Exactly those lines that run from the one containing "The image size is (575, 560)." through the last line of the entries below should be printed, and no others.
Top of SUPPLIED DATA
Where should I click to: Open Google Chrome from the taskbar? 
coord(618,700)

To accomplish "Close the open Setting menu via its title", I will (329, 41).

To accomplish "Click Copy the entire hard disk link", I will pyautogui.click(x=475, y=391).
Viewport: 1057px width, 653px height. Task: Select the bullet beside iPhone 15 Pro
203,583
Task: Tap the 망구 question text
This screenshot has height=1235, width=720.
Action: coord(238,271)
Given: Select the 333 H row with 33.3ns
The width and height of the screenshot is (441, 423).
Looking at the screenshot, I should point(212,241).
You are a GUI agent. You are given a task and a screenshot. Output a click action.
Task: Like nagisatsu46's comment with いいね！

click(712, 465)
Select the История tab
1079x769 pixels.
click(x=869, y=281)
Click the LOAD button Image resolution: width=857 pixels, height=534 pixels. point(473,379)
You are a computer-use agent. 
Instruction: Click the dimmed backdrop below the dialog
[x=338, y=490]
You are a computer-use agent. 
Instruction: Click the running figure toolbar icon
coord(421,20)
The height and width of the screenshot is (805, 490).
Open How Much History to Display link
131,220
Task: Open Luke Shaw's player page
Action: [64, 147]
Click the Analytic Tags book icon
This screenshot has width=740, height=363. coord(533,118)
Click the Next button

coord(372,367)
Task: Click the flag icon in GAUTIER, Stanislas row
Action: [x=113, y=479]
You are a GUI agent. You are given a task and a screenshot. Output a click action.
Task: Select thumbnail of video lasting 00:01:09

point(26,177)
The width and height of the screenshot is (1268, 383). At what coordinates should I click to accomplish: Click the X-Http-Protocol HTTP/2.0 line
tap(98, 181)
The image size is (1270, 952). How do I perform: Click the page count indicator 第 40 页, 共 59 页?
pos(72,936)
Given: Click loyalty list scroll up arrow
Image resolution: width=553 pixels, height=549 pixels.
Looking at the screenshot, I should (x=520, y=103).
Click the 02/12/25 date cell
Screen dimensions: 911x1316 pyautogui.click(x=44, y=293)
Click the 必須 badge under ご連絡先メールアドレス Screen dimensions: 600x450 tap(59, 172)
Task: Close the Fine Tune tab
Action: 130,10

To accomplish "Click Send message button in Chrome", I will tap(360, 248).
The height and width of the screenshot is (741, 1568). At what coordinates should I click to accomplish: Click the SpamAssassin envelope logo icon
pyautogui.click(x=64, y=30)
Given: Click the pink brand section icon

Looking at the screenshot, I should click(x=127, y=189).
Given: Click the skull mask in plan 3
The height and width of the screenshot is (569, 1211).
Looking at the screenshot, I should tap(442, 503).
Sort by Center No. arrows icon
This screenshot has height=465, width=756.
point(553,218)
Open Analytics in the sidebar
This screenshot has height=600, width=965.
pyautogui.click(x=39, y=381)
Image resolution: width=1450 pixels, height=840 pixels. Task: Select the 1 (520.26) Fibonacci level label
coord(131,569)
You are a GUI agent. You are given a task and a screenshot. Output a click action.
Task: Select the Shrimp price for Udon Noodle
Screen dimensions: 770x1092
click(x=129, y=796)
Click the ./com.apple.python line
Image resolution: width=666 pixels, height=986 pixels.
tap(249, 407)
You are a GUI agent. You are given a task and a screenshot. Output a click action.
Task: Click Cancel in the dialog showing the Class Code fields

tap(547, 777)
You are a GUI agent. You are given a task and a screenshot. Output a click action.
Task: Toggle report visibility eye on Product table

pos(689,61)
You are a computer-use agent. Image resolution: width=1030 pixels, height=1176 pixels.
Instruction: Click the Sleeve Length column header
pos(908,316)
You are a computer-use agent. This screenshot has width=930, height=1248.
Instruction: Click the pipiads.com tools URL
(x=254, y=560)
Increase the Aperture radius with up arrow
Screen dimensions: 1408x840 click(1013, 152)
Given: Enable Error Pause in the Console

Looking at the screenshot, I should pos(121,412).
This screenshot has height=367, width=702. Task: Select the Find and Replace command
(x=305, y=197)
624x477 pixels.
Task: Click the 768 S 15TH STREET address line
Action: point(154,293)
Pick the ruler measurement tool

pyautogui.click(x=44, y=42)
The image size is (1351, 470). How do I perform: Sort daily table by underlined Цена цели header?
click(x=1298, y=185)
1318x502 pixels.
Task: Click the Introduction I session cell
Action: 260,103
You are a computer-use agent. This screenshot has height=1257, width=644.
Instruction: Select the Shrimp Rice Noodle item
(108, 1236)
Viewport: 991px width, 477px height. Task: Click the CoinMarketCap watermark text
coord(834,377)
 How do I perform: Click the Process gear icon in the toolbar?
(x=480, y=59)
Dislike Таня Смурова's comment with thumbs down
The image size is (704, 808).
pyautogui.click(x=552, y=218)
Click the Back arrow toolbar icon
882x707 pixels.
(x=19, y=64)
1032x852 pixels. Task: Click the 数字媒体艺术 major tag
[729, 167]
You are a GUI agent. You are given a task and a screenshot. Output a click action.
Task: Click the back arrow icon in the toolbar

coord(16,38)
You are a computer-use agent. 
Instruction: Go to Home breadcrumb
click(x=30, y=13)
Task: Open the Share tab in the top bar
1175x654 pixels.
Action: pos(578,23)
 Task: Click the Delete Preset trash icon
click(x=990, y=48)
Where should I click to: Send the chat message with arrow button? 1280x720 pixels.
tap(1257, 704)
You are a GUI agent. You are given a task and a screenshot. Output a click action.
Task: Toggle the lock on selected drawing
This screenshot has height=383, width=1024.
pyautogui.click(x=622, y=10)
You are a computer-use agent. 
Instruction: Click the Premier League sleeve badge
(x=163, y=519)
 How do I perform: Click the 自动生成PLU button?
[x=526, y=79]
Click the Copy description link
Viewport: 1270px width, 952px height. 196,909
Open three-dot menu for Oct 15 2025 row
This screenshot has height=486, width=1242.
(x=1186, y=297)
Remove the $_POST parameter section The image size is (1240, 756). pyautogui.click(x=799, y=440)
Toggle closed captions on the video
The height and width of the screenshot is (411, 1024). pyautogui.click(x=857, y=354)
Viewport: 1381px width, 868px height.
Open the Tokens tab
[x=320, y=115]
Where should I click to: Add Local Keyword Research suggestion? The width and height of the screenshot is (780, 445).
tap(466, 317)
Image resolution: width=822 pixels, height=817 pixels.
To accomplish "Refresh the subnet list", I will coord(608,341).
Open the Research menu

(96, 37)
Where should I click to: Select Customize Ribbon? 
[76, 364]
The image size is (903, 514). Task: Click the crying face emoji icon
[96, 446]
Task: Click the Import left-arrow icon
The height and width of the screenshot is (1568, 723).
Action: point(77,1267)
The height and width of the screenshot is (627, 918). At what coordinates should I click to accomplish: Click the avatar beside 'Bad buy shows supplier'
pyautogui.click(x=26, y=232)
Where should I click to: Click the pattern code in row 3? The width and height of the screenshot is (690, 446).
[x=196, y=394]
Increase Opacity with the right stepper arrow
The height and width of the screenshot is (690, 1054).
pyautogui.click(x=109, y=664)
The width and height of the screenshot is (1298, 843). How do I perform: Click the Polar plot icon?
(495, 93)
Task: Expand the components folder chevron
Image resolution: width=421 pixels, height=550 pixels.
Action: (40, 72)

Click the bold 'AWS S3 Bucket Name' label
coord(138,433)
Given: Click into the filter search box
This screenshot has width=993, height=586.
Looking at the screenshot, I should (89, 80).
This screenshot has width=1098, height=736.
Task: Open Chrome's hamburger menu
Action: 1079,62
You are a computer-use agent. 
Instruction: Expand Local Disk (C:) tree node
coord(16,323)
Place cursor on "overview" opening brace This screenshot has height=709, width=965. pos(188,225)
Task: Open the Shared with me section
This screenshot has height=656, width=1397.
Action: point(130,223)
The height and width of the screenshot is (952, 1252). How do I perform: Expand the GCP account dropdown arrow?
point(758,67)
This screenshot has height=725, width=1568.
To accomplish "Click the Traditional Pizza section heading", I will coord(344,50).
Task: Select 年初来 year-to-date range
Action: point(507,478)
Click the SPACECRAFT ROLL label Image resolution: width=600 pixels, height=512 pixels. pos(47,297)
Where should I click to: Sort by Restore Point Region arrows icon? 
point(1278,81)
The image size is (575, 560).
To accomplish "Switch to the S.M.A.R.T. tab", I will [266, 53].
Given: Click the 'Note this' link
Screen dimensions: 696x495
Bottom of SUPPLIED DATA
▶ **EXPECTED ANSWER**:
The image size is (575, 560).
To accomplish "Switch to the S.M.A.R.T. tab", I will [266, 53].
Given: Click the 'Note this' link
Screen dimensions: 696x495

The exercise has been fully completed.